* Start *
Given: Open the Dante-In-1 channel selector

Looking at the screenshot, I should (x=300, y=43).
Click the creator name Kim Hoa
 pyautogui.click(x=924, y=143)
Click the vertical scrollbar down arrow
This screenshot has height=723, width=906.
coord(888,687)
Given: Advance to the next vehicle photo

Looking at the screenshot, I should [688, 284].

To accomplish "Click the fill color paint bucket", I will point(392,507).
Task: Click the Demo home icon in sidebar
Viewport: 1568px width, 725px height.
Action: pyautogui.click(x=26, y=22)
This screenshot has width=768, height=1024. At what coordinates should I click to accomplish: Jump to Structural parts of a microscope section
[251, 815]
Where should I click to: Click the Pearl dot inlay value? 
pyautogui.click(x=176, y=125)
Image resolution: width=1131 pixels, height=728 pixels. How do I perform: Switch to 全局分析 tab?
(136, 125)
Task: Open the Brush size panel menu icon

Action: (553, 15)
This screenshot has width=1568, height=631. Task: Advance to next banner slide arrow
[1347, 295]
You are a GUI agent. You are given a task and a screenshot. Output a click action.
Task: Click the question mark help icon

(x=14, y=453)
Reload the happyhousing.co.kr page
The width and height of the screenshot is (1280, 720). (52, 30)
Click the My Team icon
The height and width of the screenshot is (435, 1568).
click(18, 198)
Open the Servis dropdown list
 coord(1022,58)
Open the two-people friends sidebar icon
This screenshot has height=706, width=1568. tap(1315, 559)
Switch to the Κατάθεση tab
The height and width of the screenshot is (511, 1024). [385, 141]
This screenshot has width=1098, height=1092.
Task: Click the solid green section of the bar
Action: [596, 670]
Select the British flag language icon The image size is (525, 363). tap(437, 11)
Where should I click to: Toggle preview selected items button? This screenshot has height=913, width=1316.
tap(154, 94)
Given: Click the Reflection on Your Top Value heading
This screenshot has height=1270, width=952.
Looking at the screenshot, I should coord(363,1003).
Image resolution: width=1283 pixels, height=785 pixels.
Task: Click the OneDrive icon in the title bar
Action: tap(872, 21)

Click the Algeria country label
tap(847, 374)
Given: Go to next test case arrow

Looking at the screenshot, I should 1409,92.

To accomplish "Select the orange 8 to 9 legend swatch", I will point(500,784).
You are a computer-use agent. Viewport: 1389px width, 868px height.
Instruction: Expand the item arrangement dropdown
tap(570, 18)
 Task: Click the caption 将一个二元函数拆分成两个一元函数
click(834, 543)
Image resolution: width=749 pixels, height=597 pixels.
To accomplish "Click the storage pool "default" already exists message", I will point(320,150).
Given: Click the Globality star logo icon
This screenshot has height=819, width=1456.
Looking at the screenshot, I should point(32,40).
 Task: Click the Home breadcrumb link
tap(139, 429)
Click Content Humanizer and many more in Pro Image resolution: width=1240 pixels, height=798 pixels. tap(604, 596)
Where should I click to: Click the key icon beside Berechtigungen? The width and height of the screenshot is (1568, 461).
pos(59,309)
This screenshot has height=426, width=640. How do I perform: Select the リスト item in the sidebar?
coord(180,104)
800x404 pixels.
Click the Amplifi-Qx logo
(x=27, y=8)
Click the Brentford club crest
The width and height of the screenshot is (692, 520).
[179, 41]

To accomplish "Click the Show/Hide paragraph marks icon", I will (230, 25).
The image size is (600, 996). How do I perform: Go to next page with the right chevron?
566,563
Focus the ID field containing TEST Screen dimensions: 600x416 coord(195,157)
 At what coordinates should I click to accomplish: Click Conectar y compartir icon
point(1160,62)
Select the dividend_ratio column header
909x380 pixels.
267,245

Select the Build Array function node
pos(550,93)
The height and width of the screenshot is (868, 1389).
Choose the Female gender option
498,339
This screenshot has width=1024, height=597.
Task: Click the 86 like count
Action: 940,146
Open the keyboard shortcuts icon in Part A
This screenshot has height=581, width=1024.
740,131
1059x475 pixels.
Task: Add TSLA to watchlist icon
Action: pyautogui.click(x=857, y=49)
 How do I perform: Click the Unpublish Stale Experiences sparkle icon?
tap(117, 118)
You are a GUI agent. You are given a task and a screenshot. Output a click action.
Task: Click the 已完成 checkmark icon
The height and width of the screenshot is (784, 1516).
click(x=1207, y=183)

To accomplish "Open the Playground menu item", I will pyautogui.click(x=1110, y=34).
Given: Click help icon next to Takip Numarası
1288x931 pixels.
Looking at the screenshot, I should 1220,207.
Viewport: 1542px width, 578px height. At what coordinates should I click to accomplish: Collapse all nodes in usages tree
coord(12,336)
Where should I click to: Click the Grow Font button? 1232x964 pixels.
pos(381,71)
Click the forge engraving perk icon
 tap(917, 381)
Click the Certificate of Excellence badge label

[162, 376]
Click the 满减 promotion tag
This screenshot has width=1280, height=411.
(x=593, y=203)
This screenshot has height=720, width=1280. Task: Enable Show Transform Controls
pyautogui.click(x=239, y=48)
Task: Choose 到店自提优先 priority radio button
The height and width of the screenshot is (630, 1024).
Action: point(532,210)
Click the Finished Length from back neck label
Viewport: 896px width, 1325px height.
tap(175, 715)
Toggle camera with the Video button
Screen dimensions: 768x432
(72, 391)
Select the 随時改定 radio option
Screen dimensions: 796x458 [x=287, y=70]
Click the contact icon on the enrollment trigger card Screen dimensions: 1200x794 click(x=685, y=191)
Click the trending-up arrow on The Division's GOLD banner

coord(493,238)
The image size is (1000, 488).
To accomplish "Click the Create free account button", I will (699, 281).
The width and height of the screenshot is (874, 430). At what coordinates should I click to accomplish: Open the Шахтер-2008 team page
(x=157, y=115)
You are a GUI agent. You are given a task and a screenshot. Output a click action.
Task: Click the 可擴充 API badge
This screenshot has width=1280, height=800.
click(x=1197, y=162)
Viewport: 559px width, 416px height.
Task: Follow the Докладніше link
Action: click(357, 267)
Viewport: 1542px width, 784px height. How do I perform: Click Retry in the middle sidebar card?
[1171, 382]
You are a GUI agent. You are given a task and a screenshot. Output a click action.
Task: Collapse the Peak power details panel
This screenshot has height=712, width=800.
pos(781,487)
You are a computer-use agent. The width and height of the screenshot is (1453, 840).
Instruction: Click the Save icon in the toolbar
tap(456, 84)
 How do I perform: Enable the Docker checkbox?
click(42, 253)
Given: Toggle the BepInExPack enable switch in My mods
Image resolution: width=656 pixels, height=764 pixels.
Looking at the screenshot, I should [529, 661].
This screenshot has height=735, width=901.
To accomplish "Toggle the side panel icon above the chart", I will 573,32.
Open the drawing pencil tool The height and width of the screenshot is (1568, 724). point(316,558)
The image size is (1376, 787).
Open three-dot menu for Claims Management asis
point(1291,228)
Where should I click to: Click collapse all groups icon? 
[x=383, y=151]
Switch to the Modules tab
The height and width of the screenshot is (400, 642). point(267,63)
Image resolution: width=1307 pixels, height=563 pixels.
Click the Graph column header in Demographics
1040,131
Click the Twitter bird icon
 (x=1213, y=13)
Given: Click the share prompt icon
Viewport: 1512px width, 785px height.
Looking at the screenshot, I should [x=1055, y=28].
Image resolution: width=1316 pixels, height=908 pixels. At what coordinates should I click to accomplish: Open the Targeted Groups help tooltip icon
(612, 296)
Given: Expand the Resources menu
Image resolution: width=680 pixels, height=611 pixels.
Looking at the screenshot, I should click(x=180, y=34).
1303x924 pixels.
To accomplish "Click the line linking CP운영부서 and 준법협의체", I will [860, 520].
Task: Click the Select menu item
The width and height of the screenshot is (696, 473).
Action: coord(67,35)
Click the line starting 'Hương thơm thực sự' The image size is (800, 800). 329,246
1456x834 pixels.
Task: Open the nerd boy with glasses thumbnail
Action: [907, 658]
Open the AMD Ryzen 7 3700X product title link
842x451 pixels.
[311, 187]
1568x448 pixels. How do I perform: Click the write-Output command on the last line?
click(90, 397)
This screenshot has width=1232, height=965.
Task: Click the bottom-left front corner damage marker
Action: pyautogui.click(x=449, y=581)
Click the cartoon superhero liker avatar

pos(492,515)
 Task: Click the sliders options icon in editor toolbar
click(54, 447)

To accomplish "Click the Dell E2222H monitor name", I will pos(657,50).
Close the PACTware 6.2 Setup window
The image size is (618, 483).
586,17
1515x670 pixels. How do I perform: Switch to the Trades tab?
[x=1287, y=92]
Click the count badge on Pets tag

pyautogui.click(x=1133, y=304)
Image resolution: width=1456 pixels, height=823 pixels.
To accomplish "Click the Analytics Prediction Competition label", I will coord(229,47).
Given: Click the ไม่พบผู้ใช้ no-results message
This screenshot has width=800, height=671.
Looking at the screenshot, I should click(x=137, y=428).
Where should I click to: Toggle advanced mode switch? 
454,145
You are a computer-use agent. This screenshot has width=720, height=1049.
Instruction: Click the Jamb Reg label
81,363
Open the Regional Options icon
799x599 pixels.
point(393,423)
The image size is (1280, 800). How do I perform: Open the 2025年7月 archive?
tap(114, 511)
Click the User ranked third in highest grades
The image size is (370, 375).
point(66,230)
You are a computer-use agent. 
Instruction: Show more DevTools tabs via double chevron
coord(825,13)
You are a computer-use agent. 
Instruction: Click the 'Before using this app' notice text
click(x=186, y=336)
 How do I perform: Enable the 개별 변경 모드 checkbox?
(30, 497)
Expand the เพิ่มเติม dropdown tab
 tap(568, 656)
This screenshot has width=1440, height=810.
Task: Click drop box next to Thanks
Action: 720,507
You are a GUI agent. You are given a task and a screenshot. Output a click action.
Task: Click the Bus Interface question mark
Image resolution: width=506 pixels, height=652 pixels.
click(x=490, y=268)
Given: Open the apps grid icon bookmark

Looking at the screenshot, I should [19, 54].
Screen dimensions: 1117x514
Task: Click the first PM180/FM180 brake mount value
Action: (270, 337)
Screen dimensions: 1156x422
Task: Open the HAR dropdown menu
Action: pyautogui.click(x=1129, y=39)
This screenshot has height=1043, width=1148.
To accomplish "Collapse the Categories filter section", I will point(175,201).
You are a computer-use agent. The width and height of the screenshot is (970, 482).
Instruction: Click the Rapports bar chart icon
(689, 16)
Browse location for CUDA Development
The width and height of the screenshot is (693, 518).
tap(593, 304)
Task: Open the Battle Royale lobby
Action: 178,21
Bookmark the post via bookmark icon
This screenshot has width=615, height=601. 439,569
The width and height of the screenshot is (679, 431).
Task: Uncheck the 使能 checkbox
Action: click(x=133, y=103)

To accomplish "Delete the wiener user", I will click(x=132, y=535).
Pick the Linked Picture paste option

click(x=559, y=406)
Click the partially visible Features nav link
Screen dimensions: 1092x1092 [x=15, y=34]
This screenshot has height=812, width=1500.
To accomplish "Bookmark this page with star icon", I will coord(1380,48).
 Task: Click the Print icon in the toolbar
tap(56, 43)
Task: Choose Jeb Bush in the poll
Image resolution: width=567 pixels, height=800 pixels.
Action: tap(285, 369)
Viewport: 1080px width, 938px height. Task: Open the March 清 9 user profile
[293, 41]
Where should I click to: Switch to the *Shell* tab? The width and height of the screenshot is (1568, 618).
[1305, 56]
* End *
Copy the rows from the line containing "How do I perform: Click the Unpublish" down to the line containing "Screen dimensions: 796x458 [x=287, y=70]", changing each "icon" to "symbol" and keeping everything else the same.

> [The solution]:
 How do I perform: Click the Unpublish Stale Experiences sparkle symbol?
tap(117, 118)
You are a GUI agent. You are given a task and a screenshot. Output a click action.
Task: Click the 已完成 checkmark symbol
The height and width of the screenshot is (784, 1516).
click(x=1207, y=183)

To accomplish "Open the Playground menu item", I will pyautogui.click(x=1110, y=34).
Given: Click help symbol next to Takip Numarası
1288x931 pixels.
Looking at the screenshot, I should 1220,207.
Viewport: 1542px width, 578px height. At what coordinates should I click to accomplish: Collapse all nodes in usages tree
coord(12,336)
Where should I click to: Click the Grow Font button? 1232x964 pixels.
pos(381,71)
Click the forge engraving perk symbol
 tap(917, 381)
Click the Certificate of Excellence badge label

[162, 376]
Click the 满减 promotion tag
This screenshot has width=1280, height=411.
(x=593, y=203)
This screenshot has height=720, width=1280. Task: Enable Show Transform Controls
pyautogui.click(x=239, y=48)
Task: Choose 到店自提优先 priority radio button
The height and width of the screenshot is (630, 1024).
Action: point(532,210)
Click the Finished Length from back neck label
Viewport: 896px width, 1325px height.
tap(175, 715)
Toggle camera with the Video button
Screen dimensions: 768x432
(72, 391)
Select the 随時改定 radio option
Screen dimensions: 796x458 [x=287, y=70]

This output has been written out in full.